Some experts say the bank may have already pulled all the levers it can to get Europe out of its recession.
"The ECB is facing the uncomfortable reality that it has almost run out of options to provide additional stimulus for the economy," said analyst Carsten Brzeski at ING in Brussels.
Still, the economy needs help from somewhere.
The ECB has forecast the eurozone economy will shrink 0.3 percent in 2013, with a gradual recovery kicking in later in the year. Some indicators of business sentiment have risen recently, although they remain at levels indicating the eurozone is still in recession at the start of 2013 - just not shrinking as fast. Unemployment has hit 11.8 percent, the highest since the euro was introduced in 1999.
The ECB's key weapon recently has been not interest rates but its offer to buy unlimited amounts of bonds issued by indebted countries, on condition that they tap a European financial aid program that would demand budget cuts in return.

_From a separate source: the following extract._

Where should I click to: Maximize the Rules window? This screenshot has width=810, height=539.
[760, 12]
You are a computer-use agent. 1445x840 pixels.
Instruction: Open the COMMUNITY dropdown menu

No country has requested that aid so far. But the mere announcement of the program pushed borrowing rates down for two of the most troubled governments, Italy and Spain, easing the risk they might be unable to handle their massive debts.
The refinancing rate is what banks pay to borrow from the ECB. That in turn should influence how much banks charge businesses and consumers to borrow. The problem now is banks hurt during the financial crisis are not passing on those lower rates to customers, but charging significantly more to lend money. Under such conditions, another cut to the refinancing rate by the ECB would do little to help the economy.
Bank President Mario Draghi and Yves Mersch, the newest member of the bank's six-member executive committee, have said that unconventional measures such as the bond purchases offer were doing more to lower borrowing rates in the real economy than a rate cut would. As the bond-buying offer boosted confidence in financial markets, some banks felt more comfortable charging less for loans.
In fact, the bond-buying program - called Outright Monetary Transactions, or OMT - has been so effective in lowering governments' high bond market borrowing costs that some economists are now seeing a chance it may not be used for months, if ever. That's a drastic shift from expectations on Sept. 6, the day the program was announced. Then, Spain was expected to seek a bailout within weeks.
Richard Barwell and Xinying Chen, analysts at Royal Bank of Scotland, wrote in a note to investors that there was a "distinct possibility that we could go through the whole of 2013 without the OMT being activated."
Holger Schmieding, chief economist at Berenberg Bank, said that the chance the ECB will never buy bonds is less than 50 percent "but is rising every month."
He warned against complacency, however: "Normally something happens in life - experience tells us things don't always stay calm."
Europe's expected economic recovery is far from guaranteed, especially with governments slashing spending to reduce debt and raising taxes. The help will have to largely come from eurozone governments making their economies more business friendly by cutting excess regulation. That can take years to have an effect.